[Stored items]
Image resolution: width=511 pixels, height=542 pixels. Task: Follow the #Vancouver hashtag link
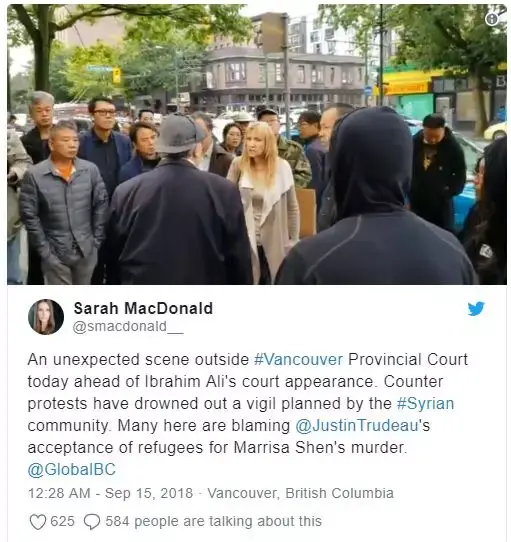pos(298,359)
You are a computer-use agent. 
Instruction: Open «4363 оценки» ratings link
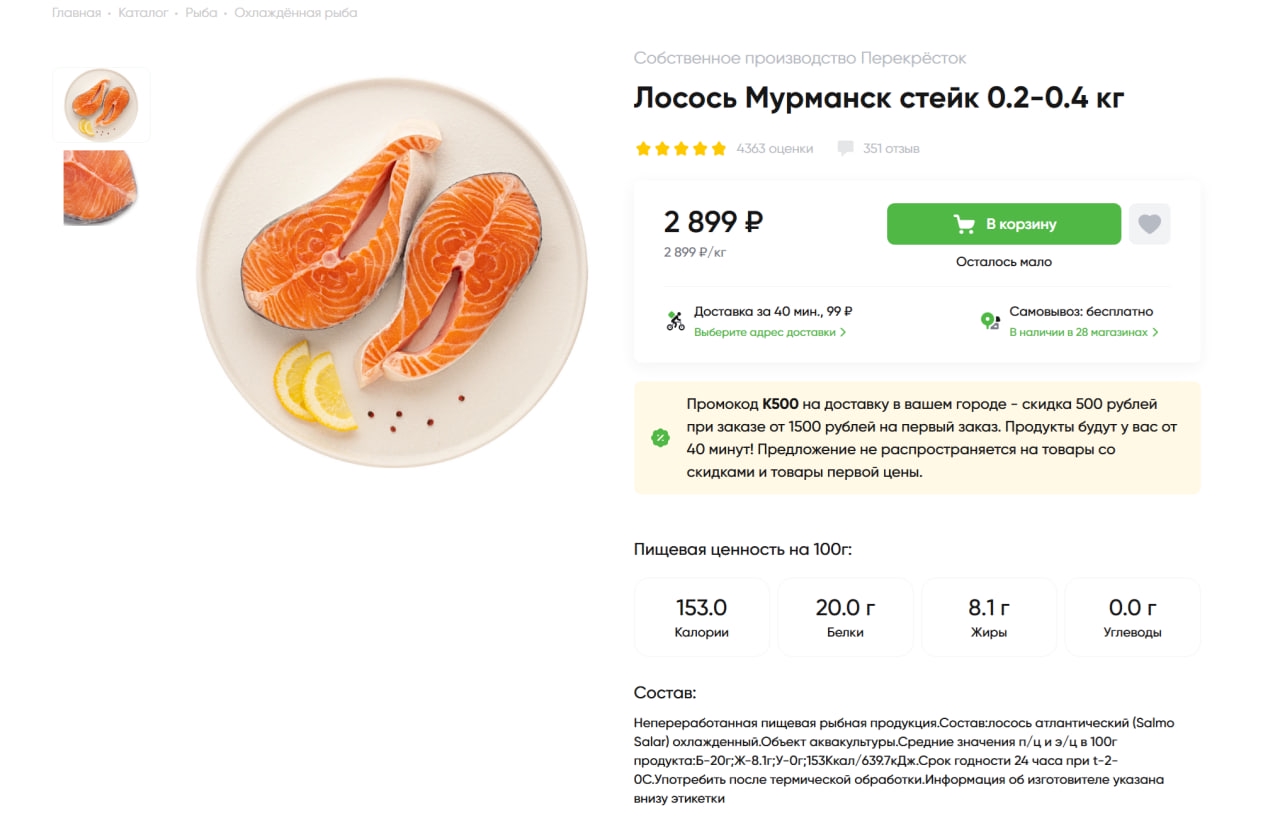[x=774, y=149]
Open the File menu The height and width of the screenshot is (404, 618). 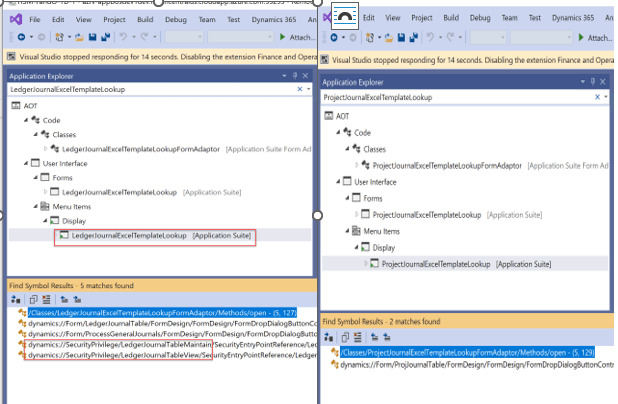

* Work instruction
Copy the data precisely. Skip every picture.

* Response area
Image resolution: width=511 pixels, height=542 pixels. Task: Follow the #Vancouver hashtag link
pos(298,359)
You are a computer-use agent. 
Instruction: Open «4363 оценки» ratings link
[x=774, y=149]
Open the File menu The height and width of the screenshot is (404, 618). 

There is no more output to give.